We investigated the molecular basis of the variant X-linked CGD phenotype and response to interferon gamma (IFN-γ) in a kindred with a genomic DNA mutation recently identified as a single base substitution at the sixth position of CYBB gene first intron: ATT/gtaag t → ATT/gtaag c .9 14 This kindred has previously been shown to have phagocytes that are unusually responsive to IFN-γ, which nearly corrects the oxidase defect in vitro and in vivo.15 16 The current studies indicate that the dramatic effect of IFN-γ treatment in this kindred is largely due to posttranscriptional molecular mechanisms, including an increase of nuclear export of CYBB transcripts and improvement in the fidelity of splicing at the first intron.

Materials and methods

Subjects

Peripheral blood samples for cell culture and monocyte preparation were obtained from the patient and from healthy volunteers.

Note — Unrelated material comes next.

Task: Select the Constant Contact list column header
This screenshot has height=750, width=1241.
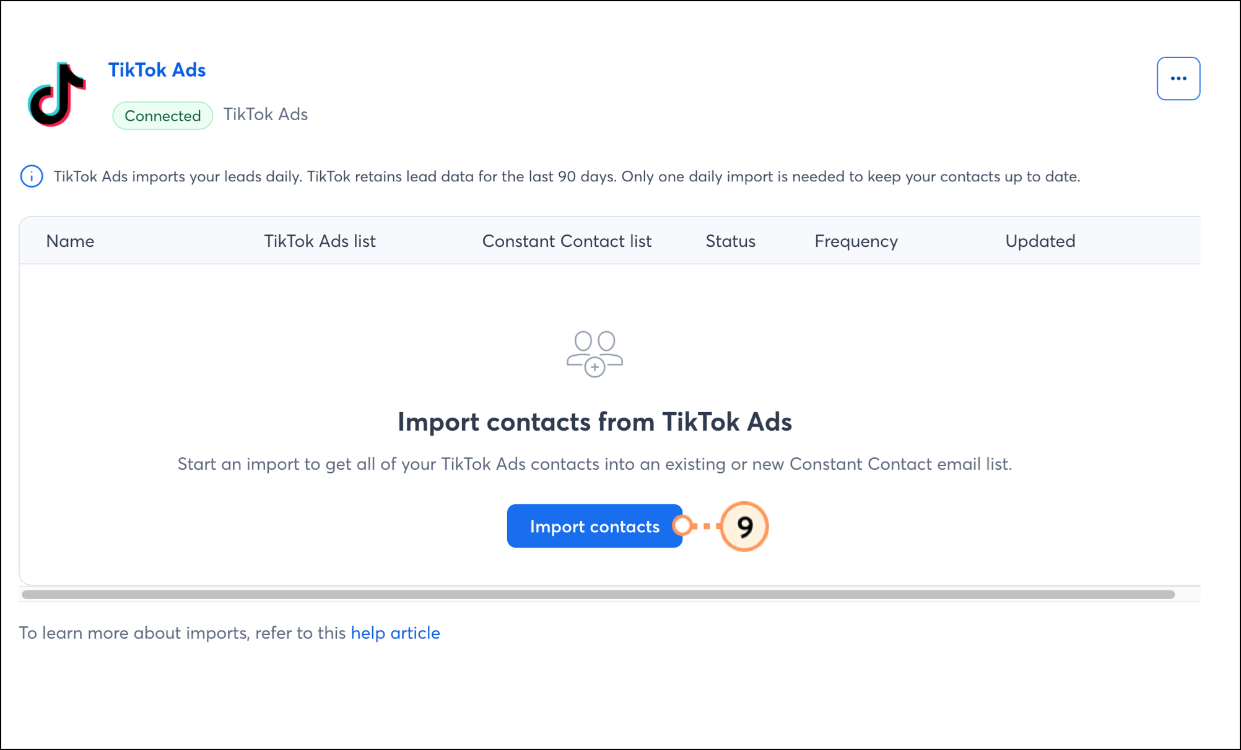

The University of Massachusetts Medical Center Committees on Protection of Human Subjects in Research approved all procedures and consent forms.

Cell preparation

Epstein-Barr virus (EBV)-transformed B lymphocytes were developed from peripheral blood mononuclear cells of healthy donors and from the patient with variant X-linked CGD. To initiate B-lymphocyte cultures, peripheral blood was fractionated by Ficoll-Hypaque centrifugation17 and the mononuclear cells were cultured with supernatants from B95-8, an EBV-producer cell line.18 19 After EBV-transformation, B lymphocytes from healthy donors or from the patient with CGD were cultured in RPMI 1640 medium supplemented with 10% heat inactivated fetal bovine serum, 2 mmol/L L-glutamine, 100 U/mL penicillin, and 100 μg/mL streptomycin, at 37°C in a humid atmosphere with 5% CO2. To examine the effects of cytokines, EBV-transformed B lymphocytes were cultured for 7 days with human recombinant IFN-γ (100 U/mL), tumor necrosis factor-alpha (TNF-αb 1000 U/mL), alone or in combination. These cytokines were chosen because they have well-characterized receptors and transduction mechanisms in B lymphocytes,20 21 and are strong stimulators of the NADPH oxidase system in phagocytic cell lines.22-24 In addition, the phagocytes of this CGD kindred show a dramatic response to IFN-γ both in vitro and in vivo.15 16 Cell counts and viability, monitored on a daily basis, were always above 90%.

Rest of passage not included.